===== DATA RECORDS

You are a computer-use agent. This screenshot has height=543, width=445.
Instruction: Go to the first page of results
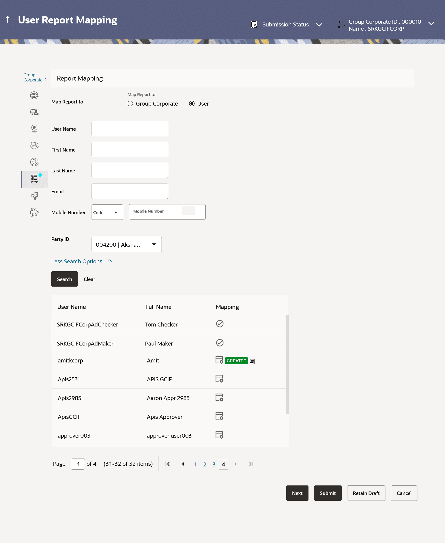tap(168, 464)
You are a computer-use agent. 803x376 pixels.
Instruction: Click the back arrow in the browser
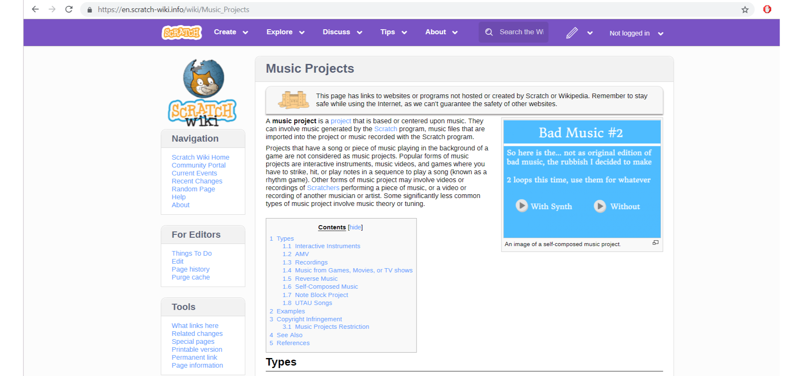pos(35,9)
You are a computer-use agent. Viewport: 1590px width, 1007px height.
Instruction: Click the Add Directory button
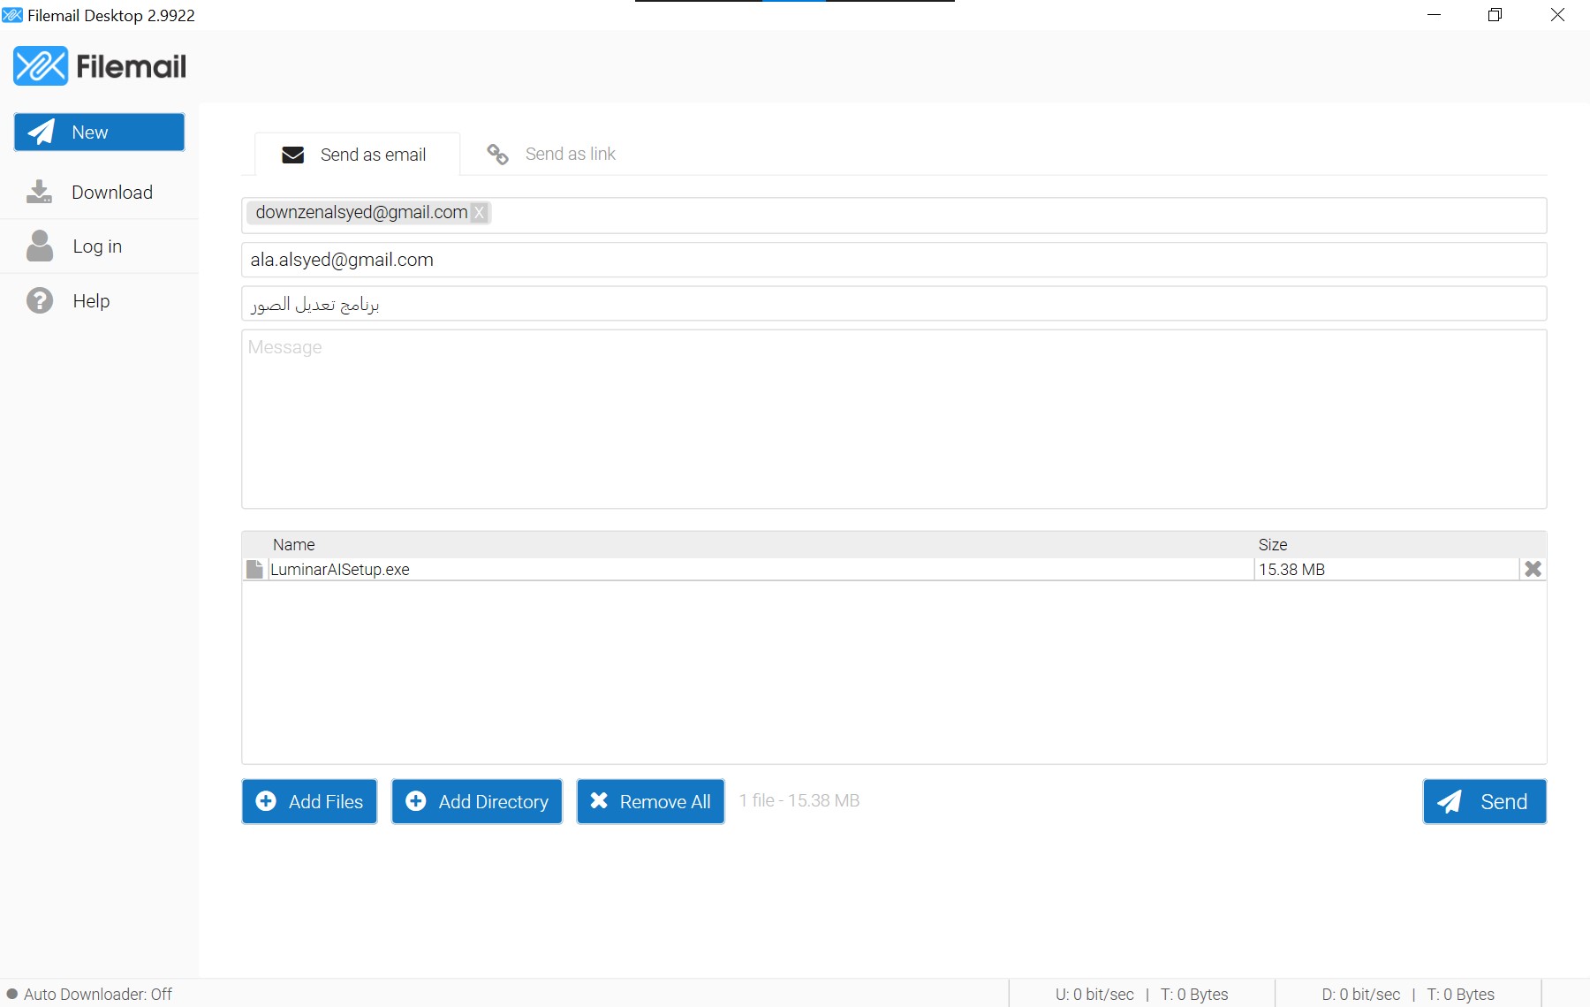point(476,801)
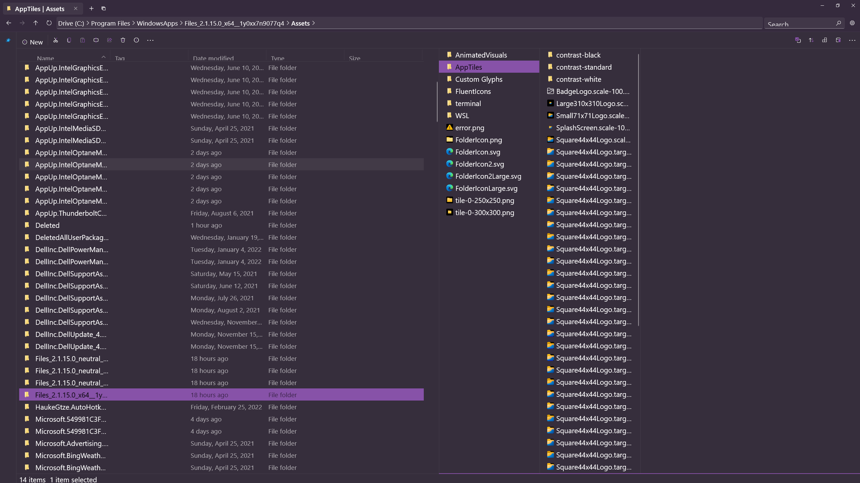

==========

TASK GOAL =
Report the number of lines above that hold "width", and leave out everything else.

YOUR SOLUTION =
2